Hypertext Transfer Protocol (HTTP)
- Application Layer protocol for distributed, collaborative, hypermedia information systems
- Request-response protocol standard for client-server computing
- Stateless protocol : because each command is executed independently
FUNCTION
- A web browser acts as a client and application running on a computer hosting the web site acts as a server.
- The client submits HTTP requests to the responding server by sending messages to it.
- The server, which stores content (or resources) such as HTML files and images, or generates such content on the fly, sends messages back to the client in response.
- Resources to be accessed by HTTP are identified using URIs or URLs — using the http or https URI schemes.
HTTP versions
- HTTP/1.0 uses a separate connection to the same server for every document
- HTTP/1.1 can reuse the same connection to download, for instance, images for the just served page
HTTP session
- A sequence of network request-response transactions.

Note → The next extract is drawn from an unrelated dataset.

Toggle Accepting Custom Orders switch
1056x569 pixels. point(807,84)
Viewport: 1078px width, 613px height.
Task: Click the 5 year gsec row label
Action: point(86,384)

- HTTP client initiates a request.
- It establishes a TCP connection to a particular port on a host.
- HTTP server listening on that port waits for a client's request message.
- Upon receiving the request, the server sends back a status line, such as "HTTP/1.1 200 OK", and a message of its own, the body of which is perhaps the requested resource, an error message, or some other information.
HTTPS
- A URI scheme syntactically identical to the http scheme
- used for normal HTTP connections, but signals the browser to use an added encryption layer of SSL/TLS to protect the traffic
Example
Client request
GET /index.html HTTP/1.1
Host: www.example.com
Server response
HTTP/1.1 200 OK
Date: Mon, 23 May 2005 22:38:34 GMT
Server: Apache/1.3.3.7 (Unix) (Red-Hat/Linux)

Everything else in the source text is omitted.